▸ **THE PROBLEM**:
Output range, inclusive: from the line containing "Given: Click the" to the line containing "954x626 pixels.". Restate those lines from the data below word for word and only those.
# # # # # # #
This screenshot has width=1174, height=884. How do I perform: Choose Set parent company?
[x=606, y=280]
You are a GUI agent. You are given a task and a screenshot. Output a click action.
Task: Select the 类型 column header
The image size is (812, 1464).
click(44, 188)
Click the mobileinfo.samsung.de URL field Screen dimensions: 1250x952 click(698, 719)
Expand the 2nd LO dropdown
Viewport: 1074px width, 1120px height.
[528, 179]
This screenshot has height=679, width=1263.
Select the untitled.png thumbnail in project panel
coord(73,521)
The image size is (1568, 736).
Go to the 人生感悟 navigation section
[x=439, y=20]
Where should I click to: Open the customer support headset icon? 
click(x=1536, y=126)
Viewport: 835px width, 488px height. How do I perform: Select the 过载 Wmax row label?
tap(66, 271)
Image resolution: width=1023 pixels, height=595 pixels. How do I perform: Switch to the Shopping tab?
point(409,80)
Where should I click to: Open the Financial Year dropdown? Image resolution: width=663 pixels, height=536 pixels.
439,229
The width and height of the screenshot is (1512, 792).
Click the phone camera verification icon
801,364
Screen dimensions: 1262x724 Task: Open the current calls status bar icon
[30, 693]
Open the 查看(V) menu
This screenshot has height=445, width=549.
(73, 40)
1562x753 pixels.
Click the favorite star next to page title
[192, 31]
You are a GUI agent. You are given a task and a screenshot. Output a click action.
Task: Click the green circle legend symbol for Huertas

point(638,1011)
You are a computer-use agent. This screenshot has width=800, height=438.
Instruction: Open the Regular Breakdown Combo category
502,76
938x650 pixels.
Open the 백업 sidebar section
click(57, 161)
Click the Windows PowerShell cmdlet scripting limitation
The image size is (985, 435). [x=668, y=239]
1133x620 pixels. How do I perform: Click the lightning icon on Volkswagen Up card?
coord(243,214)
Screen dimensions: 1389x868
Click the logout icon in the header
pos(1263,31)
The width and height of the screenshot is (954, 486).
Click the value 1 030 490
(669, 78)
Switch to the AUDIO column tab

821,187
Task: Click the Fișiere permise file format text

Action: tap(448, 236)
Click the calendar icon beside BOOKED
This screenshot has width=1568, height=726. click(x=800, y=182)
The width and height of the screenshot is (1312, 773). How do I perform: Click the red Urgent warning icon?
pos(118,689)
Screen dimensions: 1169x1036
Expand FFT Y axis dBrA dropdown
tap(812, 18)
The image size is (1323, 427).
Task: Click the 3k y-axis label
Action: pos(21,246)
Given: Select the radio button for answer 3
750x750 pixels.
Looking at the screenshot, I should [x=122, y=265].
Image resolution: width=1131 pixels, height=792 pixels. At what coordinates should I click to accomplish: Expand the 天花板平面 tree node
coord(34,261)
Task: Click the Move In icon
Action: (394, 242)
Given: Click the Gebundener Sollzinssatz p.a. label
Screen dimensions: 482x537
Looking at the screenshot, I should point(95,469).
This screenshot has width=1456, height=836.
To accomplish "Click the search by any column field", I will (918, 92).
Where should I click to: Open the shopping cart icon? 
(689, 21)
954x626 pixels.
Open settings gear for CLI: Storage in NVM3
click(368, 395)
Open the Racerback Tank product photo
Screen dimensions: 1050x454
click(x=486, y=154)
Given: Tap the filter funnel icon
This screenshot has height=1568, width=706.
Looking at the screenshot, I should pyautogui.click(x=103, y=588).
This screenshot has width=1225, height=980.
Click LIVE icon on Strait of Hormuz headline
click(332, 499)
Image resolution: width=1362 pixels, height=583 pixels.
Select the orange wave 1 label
# # # # # # #
▸ **ANSWER BOX**:
Given: Click the Gebundener Sollzinssatz p.a. label
Screen dimensions: 482x537
Looking at the screenshot, I should point(95,469).
This screenshot has width=1456, height=836.
To accomplish "Click the search by any column field", I will (918, 92).
Where should I click to: Open the shopping cart icon? 
(689, 21)
954x626 pixels.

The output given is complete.